## begin DOCUMENT

One post tagged with "ai" | KakaoCloud Docs

Building MLOps workflows with Kubeflow

January 31, 2024 · 7 min read

Developer

Hello. In this post, we introduce Kubeflow, a core platform for machine learning operations.

Kubeflow is an open-source project designed to reduce the complexity of machine learning and help data scientists and developers develop and deploy machine learning models more easily and quickly. In the first sentence introducing Kubeflow on the official Kubeflow site, it is described as a project that helps comprehensively manage and operate various open-source tools for machine learning on Kubernetes.

Starting from TensorFlow Extended (TFX), which Google used internally in the past, Kubeflow has now expanded into one of the most widely known end-to-end solutions for running machine learning workflows in various Kubernetes-based environments.

One of Kubeflow's most innovative approaches is the integration of AutoML and Kubeflow Pipelines. This allows users to automate and optimize the training, evaluation, and deployment stages of models, reducing repetitive work in machine learning projects. In addition, multi-tenant support has been strengthened so that multiple teams can effectively share the same Kubeflow instance while isolating resources. The Kubeflow service provided by KakaoCloud is also designed to maximize the efficiency of machine learning work and make it easy for users to access.

## end DOCUMENT

# WHAT IS REQUIRED:
Reproduce everything in the Kubeflow post from "Kubeflow is an" down to "learning on Kubernetes.", changing "data scientists" to "researchers".

## begin SUPPLIED INFORMATION

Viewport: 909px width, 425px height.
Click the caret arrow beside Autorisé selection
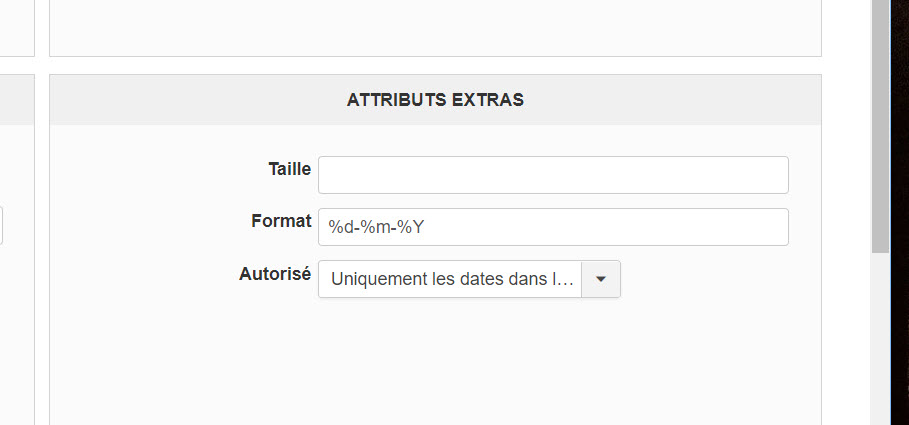click(x=600, y=280)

## end SUPPLIED INFORMATION

# FULL SOLUTION:
Kubeflow is an open-source project designed to reduce the complexity of machine learning and help researchers and developers develop and deploy machine learning models more easily and quickly. In the first sentence introducing Kubeflow on the official Kubeflow site, it is described as a project that helps comprehensively manage and operate various open-source tools for machine learning on Kubernetes.